CBOE Options Margin Rules Explained
The margin formulas used in this calculator follow the standard Reg-T rules established by the CBOE and enforced by the OCC. Here is a summary of the key rules for each strategy type:
- Naked Call Margin: The greater of (a) 20% of the underlying stock price plus the option premium minus the out-of-the-money amount, or (b) 10% of the underlying stock price plus the option premium. This is multiplied by 100 shares per contract and the number of contracts.
- Naked Put Margin: The greater of (a) 20% of the underlying stock price plus the option premium minus the out-of-the-money amount, or (b) 10% of the strike price plus the option premium. The maximum loss on a naked put is limited to the strike price times 100.
- Vertical Spread Margin: For debit spreads (bull call, bear put), the margin equals the net debit paid. For credit spreads, the margin equals the width of the spread (difference between strikes) times 100 per contract.

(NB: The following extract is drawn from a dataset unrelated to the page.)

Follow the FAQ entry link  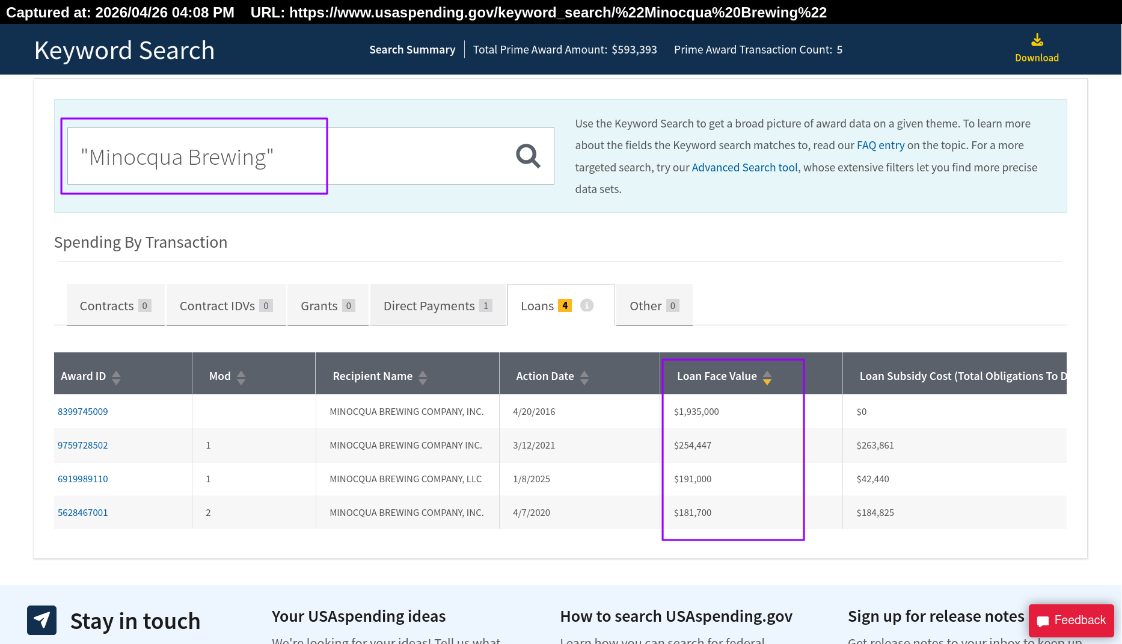point(880,145)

- Short Straddle / Strangle Margin: The margin on the higher-margin leg plus the full premium of the other leg. Because both sides carry risk, the combined margin is significantly higher than a single naked option.
Note that individual brokers may impose higher "house" margin requirements. Portfolio margin accounts may have different (often lower) requirements based on risk-based models. This calculator provides Reg-T estimates as a baseline reference.